Kimlik iç ve dış faktörlerden etkilenmesi sebebiyle tesettürlü hanımların aldıkları dış tepkilerkimlik kazanımı süreçlerini olumlu ya da olumsuz etkileyebilir. Çevresinden destek alan, tesettürlü olması ile övülen/gurur duyulan, pozitif algılar ile karşılaşan Müslüman kadın özgüvenli, sınır çizebilen, dirayetli, sağlam bir kimlik oluştururken; çevresinin eleştirilerine maruz kalan, alay edilen, dışlanan, aşağılanan tesettürlü hanımlar da içsel değerleri ile (Rabbimin rızası için örtünmeliyim) dışsal faktörler arasında yaşadıkları karmaşa nedeniyle kimlik bunalımı yaşayabilirler.
Tesettürle birlikte Müslüman kadının, inançlarına uygun bir yaşam sürmesi, onun tutarlı hissetmesini sağlar. Bu durum psikolojik sağlık açısından da önemli bir unsurdur.

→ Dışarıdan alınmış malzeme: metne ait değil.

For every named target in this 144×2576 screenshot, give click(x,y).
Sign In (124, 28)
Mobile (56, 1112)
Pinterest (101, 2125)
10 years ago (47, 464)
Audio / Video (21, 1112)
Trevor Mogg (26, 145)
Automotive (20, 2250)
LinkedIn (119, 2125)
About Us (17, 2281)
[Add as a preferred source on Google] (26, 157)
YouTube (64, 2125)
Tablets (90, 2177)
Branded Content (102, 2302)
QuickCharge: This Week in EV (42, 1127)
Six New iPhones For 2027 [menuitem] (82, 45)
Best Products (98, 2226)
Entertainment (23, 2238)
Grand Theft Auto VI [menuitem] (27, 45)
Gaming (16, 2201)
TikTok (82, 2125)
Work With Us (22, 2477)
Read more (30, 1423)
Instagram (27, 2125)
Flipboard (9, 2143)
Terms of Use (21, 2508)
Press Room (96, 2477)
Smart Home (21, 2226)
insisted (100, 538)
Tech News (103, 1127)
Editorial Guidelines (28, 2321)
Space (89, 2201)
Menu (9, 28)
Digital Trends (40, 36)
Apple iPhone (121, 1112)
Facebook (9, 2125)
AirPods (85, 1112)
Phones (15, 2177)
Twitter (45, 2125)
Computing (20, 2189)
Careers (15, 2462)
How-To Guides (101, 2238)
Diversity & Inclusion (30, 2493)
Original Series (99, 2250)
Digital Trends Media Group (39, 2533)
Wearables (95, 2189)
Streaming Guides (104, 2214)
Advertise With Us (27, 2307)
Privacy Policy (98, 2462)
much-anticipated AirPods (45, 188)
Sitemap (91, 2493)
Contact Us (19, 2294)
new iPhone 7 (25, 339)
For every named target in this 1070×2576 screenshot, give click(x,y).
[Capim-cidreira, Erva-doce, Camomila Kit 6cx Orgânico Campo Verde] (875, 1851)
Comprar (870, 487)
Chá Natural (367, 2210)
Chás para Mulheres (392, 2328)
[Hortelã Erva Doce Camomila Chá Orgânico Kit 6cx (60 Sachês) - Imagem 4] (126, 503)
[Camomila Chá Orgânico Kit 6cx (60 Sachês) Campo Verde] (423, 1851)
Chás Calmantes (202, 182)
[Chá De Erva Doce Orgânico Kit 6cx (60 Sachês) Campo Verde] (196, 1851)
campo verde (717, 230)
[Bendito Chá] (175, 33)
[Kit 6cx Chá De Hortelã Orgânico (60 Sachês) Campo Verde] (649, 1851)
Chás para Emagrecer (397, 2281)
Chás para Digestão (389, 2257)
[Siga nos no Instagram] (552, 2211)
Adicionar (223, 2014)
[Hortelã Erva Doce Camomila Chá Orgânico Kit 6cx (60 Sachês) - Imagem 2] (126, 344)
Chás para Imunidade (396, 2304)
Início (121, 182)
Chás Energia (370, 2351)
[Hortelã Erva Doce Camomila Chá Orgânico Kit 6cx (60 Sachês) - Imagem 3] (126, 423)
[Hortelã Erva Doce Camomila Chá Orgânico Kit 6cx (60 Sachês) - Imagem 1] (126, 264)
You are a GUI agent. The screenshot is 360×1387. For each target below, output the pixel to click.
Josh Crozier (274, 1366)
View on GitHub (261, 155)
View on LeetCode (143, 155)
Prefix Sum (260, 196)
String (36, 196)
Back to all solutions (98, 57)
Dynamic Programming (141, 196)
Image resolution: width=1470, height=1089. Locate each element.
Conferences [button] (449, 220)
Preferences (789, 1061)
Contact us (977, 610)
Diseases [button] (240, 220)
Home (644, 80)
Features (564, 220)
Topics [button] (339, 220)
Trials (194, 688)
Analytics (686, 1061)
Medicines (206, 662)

Psikolojide “kendilik algısı” (self-concept), bireyin kendine dair düşünceleri, hisleri ve inançlarından oluşan bir bütündür. Kendilik algısı, bireyin kim olduğunu anlamasında, kendini başkalarından ayırmasında ve yaşamında anlam bulmasında kritik bir role sahiptir.Fiziksel görünümü de kendilik algısını oldukça etkilemektedir. Tesettürlü olması Müslüman kadına “nasıl giyebileceğinin kararını verme imkânı” sunduğundan bir özgürlük hissi ve popüler kültüre göre şekil almayan dirayetli bir duruş sağlar. Ancak dış faktörlerden çok etkilenme durumunda Müslüman kadın modern dünyanın tek tip güzellik algısına uymadığını düşünerek yetersizlik hissi yahut bedenini kabulde zorlanma yaşayabilir. Oysa güzellik algısı toplumdan topluma oldukça değişkendir. Dolayısıyla bu zorluğu aşmanın en doğru yolu da kişinin günümüz güzellik algısına uymak için estetik, makyaj, botoks vb. yöntemlere başvurması değil aksine güzelliğin asıl kaynağına/içine yönelmesidir. Nitekim Resulullah(Sallallahu Aleyhi ve Sellem) de “Allah, sizin suretlerinize ve mallarınıza bakmaz, ancak kalplerinize ve amellerinize bakar.” (Müslim, Birr, 34) buyurarak dikkatimizi bu noktaya çekmektedir.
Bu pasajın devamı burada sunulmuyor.